Independently Parsing Perl
by Adam KennedyJune 09, 2005
A few years into my programming career, I found myself involved in a somewhat unusual web project for an enormous global IT company. Due to some odd platform issues, we could write the intranet half of the project only in Perl and the almost-identical public internet half only in Java.
In my efforts to pick up enough Java to help my Perl code interoperate with the code from the Java guys, I stumbled on a relatively new editor with the rather expansive name of JetBrains IntelliJ IDEA.

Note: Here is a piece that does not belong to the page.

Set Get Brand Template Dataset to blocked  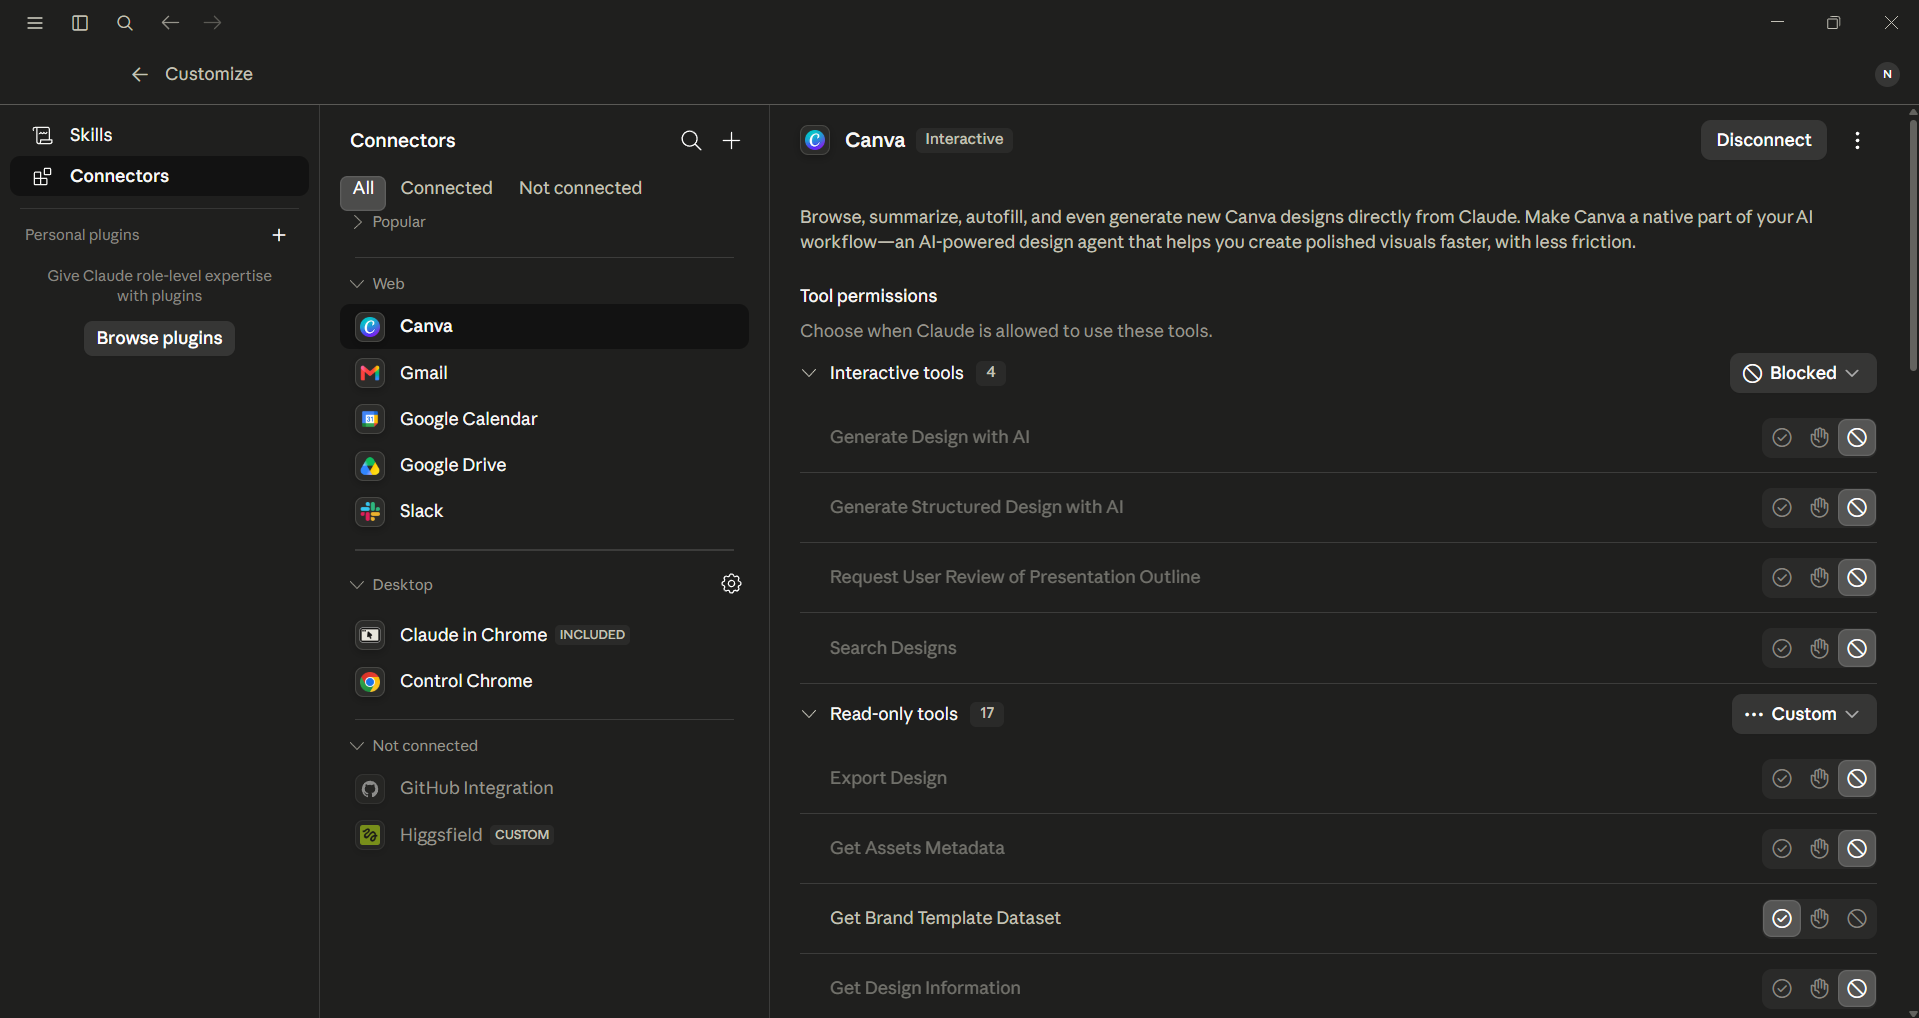tap(1857, 919)
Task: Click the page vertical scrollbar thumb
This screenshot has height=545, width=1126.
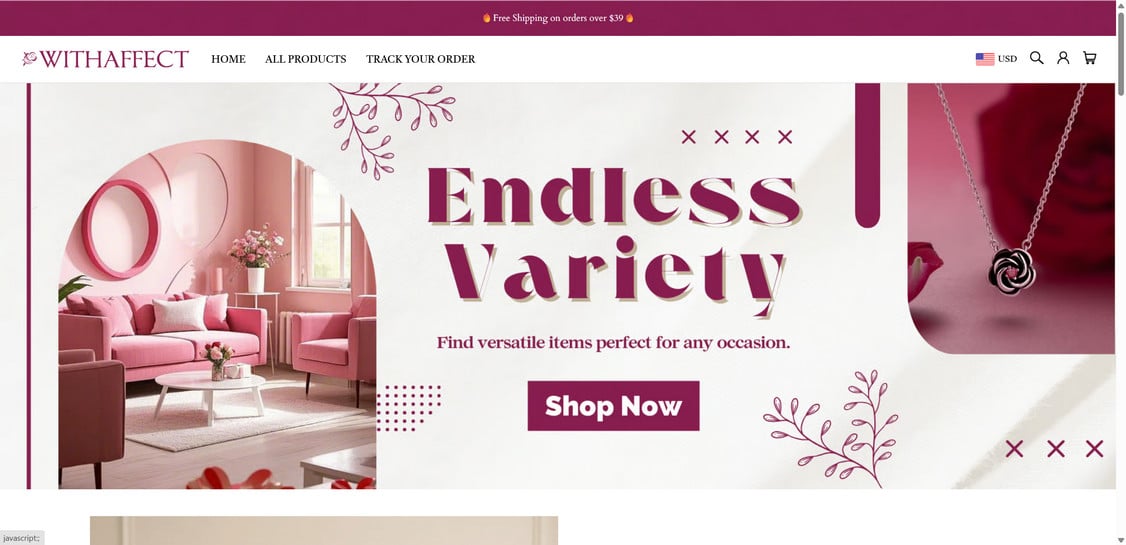Action: (1121, 54)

What a joy! It quite simply made learning Java an absolute pleasure, with comprehensive tab completion, light and simple API docs, easy exploration of the mountain of Java classes, and unobtrusive indicators showing me my mistakes and offering to fix them. In short, it had lots of brains and a fast, clean user interface.
Where Is IntelliPerl?
Although I only needed it heavily for a few months, it's been my gold standard ever since, and my definition of what a "great" editor should be. I install every new Perl editor and IDE I come across in the hope that Perl might one day get an editor half as good as what Java has had for years.
|
Related Reading
Advanced Perl Programming |
These great editors are spreading. Java is now up to one and a half (Eclipse is nearly great but still seems not quite "effortless" enough about what it does). Dreamweaver gave HTML people their great editor years ago, and I've heard that Python may now have something that qualifies.
Interestingly, these great editors seem to share one major thing in common.

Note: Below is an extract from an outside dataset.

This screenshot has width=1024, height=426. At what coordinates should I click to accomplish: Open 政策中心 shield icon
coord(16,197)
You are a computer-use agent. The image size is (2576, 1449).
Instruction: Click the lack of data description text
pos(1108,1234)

How to Build a Great Editor
Rather than relying on the language's parser to examine code, great editors seem to implement special parsers of their own. These parsers treat a file less like code and more like a generic document (that just also happens to be code).
It's a key distinction, and one that provides two critical capabilities.
First, it creates a "round-trip" capability, parsing a file into an internal model and back out again without moving a single white space character out of place. Even if parts of a file are broken or badly formatted, you can still change other parts of the file and save it correctly without it changing anything you don't alter.
Second, it makes the parser extremely safe and error-tolerant. Any code open in an editor is there for a reason--generally because it isn't finished yet, is broken, or needs changing. A document parser can hit a problem, flag it, stumble for a character or so until it finds something it recognizes, and then continue on.
Parsing as code is an entirely different task, and one often unsuited to these type of faults.
For example, take the following.
print "Hello World!\n";
}
MyModule->foobar;
For an editor using Perl itself to understand this code, it's game over once it hits the naked closing brace, because the code is invalid. Without knowledge of what is below the brace, you lose all of the intelligence that needs the parser: syntax highlighting, module checking, helpful tips, the lot.
It's just simply not a reasonable way to build an editor, where a file can be both unfinished and have dozens of bugs.
Building a Document Parser for Perl
Even without an editor to put it in (yet), a document parser for Perl would be extraordinarily useful for all sorts of tasks. At the time, though, all I really wanted was a really accurate HTML syntax highlighter.
Some time in early 2002, I was bored one afternoon and had a first stab at the problem. The result was pretty predictable, given patterns I've seen in others trying the same thing. It was A) based on regular expressions, and B) useless for anything even remotely interesting.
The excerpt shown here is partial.